Seven years ago, Castro, a pianist and conductor from Bahia, imported the full Sistema model, and now the Brazilian state has its own Sistema, called NEOJIBA (State Youth and Children's Orchestra Centers of Bahia), with about 4,000 students and this 140-member Bahia Orchestra Project.
Just like the Bolívars, the Bahia Orchestra is attracting interest from big names.
Thibaudet, then, had a scheduling conflict for Wednesday's Northridge date, and pianist Stewart Goodyear became a late replacement, substituting Beethoven's Fifth Piano Concerto ("Emperor").
All of this proved fortuitous. The Bahia Orchestra is Castro's project, and he probably should have been leading the tour all along. Goodyear is a phenomenon who deserves wide attention.
I arrived at the concert late, having been told about a shortcut from one of the parking lots at
The orchestra sounded scrappy. The ages of the players range from 7 to 29. There was a surprising lightness, even delicacy, to the sound, surprising because it is quite a big ensemble employed for a Beethoven concerto. Intonation was that of students.
But another kind of tuning was ideal, the sense of soloist and orchestra being in tune with each other. Something very special happened.
Goodyear is a kind of pianist outlier. He made his Hollywood Bowl debut a dozen years ago in a Mozart concerto in which he improvised a cadenza. Lately he's been doing marathons of all 32 piano sonatas —starting at 10 a.m. and finishing at 11:30 p.m. (with lunch and dinner breaks), sometimes accompanied by a dancer.
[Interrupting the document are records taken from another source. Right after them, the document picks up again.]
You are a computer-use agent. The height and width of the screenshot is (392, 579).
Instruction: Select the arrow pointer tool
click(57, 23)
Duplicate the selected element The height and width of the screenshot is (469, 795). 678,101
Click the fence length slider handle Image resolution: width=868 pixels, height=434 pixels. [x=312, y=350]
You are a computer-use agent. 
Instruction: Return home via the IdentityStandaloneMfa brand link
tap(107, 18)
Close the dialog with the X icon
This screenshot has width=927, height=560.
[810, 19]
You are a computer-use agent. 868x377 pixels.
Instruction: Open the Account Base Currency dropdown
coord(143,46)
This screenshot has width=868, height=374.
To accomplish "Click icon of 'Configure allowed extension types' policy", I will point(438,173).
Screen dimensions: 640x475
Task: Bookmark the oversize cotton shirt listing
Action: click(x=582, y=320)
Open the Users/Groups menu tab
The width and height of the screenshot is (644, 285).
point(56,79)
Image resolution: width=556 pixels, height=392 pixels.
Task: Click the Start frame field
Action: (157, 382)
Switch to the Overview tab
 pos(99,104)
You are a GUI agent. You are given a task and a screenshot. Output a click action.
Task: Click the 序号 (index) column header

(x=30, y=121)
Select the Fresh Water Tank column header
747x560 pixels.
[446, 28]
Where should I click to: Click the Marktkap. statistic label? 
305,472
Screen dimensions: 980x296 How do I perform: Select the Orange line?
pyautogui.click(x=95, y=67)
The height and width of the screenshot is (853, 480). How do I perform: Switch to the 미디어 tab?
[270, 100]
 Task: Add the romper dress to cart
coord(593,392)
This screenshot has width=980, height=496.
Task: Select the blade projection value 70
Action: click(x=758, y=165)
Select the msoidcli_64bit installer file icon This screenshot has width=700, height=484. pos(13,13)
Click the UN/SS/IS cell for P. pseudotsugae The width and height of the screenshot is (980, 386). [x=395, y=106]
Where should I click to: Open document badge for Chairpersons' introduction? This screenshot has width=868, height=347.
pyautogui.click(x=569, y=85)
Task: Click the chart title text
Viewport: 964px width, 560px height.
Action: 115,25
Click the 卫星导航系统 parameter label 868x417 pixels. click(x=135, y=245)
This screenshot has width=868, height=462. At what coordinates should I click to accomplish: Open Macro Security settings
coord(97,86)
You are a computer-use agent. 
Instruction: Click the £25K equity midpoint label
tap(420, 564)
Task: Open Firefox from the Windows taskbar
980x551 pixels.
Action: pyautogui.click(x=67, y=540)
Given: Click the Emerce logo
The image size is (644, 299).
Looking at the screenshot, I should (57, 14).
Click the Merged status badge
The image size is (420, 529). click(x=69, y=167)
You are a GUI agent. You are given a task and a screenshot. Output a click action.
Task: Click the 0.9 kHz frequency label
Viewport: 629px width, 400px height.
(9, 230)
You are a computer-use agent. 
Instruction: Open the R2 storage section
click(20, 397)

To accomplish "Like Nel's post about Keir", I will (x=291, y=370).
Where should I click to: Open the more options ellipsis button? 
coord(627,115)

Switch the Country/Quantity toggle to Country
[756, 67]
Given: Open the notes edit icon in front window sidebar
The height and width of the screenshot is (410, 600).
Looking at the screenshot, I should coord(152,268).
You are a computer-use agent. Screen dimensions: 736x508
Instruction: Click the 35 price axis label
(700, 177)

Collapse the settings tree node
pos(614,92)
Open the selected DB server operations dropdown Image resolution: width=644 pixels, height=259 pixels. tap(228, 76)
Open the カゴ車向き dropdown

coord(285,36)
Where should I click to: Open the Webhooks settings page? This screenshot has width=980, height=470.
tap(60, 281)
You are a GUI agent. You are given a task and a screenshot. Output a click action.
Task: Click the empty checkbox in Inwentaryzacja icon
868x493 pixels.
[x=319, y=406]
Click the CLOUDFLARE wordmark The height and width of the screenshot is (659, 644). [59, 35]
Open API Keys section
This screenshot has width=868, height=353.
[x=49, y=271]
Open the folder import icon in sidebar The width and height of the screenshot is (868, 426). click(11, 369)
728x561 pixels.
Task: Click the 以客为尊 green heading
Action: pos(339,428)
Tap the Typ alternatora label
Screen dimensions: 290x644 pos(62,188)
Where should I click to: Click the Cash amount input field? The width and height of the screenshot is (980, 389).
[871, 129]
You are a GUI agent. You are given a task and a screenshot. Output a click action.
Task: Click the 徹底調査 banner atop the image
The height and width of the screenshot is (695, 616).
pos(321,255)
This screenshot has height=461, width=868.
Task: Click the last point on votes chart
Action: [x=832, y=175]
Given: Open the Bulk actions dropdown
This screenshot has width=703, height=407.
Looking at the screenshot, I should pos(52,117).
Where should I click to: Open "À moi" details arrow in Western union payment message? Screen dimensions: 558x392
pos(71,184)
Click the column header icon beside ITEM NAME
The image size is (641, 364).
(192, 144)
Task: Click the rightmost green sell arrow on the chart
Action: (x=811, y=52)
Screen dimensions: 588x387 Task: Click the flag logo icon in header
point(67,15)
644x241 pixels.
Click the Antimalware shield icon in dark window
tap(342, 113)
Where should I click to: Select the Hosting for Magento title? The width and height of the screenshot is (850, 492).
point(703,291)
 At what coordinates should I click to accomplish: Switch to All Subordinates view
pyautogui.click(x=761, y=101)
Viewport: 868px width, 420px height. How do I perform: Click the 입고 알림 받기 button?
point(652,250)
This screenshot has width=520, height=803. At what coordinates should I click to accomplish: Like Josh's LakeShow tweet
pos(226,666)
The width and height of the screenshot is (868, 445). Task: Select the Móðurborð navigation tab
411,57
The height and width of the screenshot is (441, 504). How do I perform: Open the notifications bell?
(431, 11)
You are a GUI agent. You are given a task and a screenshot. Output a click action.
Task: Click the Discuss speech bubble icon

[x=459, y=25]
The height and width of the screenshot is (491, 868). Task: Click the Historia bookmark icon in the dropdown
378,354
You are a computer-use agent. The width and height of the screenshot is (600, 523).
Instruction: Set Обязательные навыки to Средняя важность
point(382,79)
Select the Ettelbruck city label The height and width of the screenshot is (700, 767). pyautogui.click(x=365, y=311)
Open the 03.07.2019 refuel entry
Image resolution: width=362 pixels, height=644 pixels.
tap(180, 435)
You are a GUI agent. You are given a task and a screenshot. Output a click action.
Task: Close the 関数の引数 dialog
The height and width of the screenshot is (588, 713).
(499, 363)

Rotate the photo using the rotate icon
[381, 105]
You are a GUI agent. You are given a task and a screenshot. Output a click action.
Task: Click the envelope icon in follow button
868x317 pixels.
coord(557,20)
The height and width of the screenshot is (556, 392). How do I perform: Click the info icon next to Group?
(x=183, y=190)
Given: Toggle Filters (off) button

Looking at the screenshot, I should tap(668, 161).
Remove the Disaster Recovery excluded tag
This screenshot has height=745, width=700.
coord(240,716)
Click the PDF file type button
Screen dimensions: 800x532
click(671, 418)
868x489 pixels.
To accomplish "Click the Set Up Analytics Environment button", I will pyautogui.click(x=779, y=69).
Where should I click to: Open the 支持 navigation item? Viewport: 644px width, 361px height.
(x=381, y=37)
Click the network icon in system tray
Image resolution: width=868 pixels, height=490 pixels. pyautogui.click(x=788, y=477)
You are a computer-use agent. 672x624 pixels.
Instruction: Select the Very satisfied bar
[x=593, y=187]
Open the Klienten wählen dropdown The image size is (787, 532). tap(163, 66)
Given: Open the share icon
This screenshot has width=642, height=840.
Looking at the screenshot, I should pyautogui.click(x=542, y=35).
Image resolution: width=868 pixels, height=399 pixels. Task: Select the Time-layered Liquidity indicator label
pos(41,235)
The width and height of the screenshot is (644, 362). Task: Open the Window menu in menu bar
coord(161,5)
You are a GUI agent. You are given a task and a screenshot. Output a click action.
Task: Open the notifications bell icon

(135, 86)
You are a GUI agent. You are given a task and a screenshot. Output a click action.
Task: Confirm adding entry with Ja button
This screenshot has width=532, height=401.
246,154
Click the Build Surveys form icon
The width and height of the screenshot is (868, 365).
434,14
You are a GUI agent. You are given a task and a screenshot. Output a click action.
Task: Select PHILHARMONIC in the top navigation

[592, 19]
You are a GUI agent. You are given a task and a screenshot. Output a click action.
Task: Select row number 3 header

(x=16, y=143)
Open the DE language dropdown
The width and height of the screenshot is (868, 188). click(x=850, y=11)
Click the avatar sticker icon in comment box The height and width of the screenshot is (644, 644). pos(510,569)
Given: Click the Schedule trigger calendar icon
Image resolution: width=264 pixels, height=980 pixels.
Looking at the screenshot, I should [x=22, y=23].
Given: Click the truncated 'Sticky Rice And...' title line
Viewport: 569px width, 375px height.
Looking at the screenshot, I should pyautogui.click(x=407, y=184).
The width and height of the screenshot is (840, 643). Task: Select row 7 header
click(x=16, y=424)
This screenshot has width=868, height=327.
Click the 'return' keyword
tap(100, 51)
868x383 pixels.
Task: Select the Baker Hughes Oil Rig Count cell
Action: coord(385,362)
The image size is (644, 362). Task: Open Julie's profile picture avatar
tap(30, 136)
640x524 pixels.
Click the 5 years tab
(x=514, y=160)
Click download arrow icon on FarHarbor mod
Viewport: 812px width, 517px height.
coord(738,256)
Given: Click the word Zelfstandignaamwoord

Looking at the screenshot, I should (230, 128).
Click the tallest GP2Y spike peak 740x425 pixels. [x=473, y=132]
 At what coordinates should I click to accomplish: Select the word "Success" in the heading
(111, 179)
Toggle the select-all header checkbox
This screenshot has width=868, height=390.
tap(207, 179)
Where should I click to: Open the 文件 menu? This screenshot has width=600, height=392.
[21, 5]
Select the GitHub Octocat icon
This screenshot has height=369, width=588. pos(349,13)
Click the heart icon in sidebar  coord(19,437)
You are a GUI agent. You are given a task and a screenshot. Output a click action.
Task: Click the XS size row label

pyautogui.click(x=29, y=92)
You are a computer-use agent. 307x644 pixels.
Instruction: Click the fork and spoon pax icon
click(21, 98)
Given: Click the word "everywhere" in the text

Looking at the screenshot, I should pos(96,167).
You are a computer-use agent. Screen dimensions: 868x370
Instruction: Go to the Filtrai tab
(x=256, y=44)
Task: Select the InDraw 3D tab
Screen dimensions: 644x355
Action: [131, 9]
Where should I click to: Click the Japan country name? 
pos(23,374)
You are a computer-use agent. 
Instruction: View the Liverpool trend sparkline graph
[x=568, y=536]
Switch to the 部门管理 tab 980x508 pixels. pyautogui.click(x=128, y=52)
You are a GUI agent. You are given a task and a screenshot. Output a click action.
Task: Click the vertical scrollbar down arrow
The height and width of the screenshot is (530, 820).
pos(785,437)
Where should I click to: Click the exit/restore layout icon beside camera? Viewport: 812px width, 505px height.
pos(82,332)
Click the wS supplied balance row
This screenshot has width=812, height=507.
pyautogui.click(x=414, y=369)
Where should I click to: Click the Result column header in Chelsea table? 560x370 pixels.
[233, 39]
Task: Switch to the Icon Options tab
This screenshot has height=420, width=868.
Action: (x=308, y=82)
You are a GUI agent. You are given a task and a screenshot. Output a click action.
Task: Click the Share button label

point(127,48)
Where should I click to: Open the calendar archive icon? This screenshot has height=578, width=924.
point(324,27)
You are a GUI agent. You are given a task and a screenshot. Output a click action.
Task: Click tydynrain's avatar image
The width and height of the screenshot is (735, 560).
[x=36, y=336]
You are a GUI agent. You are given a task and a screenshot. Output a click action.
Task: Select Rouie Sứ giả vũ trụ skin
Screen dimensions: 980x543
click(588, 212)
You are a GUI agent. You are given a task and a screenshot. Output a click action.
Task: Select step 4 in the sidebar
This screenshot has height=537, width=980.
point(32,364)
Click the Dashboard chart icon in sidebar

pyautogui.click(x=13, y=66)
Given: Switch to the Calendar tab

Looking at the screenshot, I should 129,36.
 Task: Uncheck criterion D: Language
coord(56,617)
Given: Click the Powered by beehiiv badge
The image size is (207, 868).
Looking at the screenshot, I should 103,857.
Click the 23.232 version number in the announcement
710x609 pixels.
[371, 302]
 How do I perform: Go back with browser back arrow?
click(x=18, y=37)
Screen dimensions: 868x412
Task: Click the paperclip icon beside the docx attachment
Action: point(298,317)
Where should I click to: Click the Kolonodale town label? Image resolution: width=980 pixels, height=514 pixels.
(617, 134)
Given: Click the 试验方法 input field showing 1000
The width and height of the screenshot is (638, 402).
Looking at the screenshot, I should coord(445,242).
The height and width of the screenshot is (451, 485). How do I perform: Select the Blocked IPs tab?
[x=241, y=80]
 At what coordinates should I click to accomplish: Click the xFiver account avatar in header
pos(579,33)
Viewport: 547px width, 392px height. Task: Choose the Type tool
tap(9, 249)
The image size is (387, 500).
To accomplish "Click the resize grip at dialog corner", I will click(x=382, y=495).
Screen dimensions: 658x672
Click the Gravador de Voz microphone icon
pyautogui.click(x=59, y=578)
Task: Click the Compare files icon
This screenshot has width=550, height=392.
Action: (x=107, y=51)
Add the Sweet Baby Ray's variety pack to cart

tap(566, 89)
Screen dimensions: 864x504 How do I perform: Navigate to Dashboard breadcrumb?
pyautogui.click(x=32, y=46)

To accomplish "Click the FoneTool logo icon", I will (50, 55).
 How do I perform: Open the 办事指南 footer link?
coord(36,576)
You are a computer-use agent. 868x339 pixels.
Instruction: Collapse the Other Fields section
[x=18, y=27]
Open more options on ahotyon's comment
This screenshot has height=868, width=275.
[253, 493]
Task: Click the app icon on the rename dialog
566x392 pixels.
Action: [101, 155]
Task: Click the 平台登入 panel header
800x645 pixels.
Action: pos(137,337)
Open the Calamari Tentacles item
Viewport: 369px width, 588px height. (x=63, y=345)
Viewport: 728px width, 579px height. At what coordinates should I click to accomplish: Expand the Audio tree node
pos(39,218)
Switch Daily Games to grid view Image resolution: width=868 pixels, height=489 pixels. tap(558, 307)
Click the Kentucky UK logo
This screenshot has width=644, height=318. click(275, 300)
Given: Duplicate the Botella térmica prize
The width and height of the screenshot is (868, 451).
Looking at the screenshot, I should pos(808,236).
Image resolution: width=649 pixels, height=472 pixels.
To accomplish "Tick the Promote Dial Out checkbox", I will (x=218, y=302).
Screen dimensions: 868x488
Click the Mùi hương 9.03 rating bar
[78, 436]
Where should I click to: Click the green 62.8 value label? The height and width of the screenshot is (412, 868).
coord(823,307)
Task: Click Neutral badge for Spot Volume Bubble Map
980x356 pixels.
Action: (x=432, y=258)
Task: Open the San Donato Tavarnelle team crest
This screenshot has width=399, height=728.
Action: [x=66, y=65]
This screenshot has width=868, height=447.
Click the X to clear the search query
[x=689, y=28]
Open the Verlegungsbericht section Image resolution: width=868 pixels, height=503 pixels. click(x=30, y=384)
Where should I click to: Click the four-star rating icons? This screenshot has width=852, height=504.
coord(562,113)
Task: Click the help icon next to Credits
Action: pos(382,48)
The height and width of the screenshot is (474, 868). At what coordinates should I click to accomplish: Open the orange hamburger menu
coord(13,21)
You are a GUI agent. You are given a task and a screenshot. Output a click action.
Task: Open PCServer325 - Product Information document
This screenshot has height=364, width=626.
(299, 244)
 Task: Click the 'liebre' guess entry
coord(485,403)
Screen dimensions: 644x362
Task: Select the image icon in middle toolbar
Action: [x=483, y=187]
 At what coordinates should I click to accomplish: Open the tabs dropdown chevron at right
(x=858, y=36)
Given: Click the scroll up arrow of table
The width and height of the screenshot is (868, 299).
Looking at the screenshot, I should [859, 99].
He has recently recorded the sonatas, and the performances are airily elegant and excitingly percussive. That was the case in the "Emperor" too. Goodyear's tone is crisp. He gets the piano to sound like a xylophone. His trills are like bells ringing. The Bahia players tuned into that sound and that airiness with a bright, light, percussive quality that was a touch jazzy and utterly vibrant.
The second half of the program featured the fourth of Villa-Lobos' "Bachianas Brasileiras" and the 1919 version of Stravinsky's "Firebird" Suite. Both were sensations. Clearly the orchestra hadn't had the time to fully rehearse the Beethoven, it being a one-off on the tour.
In the Villa-Lobos, color was everything. Percussion sizzled. The strings swung. The winds were individuals. Alluring melodies took hold and would let go. Principal bassoon Abner da Solva Pinto stood out with a huge sound and a bold personality.
The "Firebird" startled and stirred. Castro went for extremes. He began in the realm of ethereal delicacy. The "Infernal" Dance shook the roof with its powerful accents. The Finale had the captivating sway of a samba. I have never heard a sexier "Firebird."
The encores were Sistema style, with dancing musicians, in "Aquarela do Brasil," "Tico Tico" and the Bolívars' favorite, the Mambo from "West Side Story."
There is simply no resisting this kind of thing. The complex and troubling argument about Sistema and politics will continue, but kids like these should never be left out of the discussion. I wish more had bothered to hear them.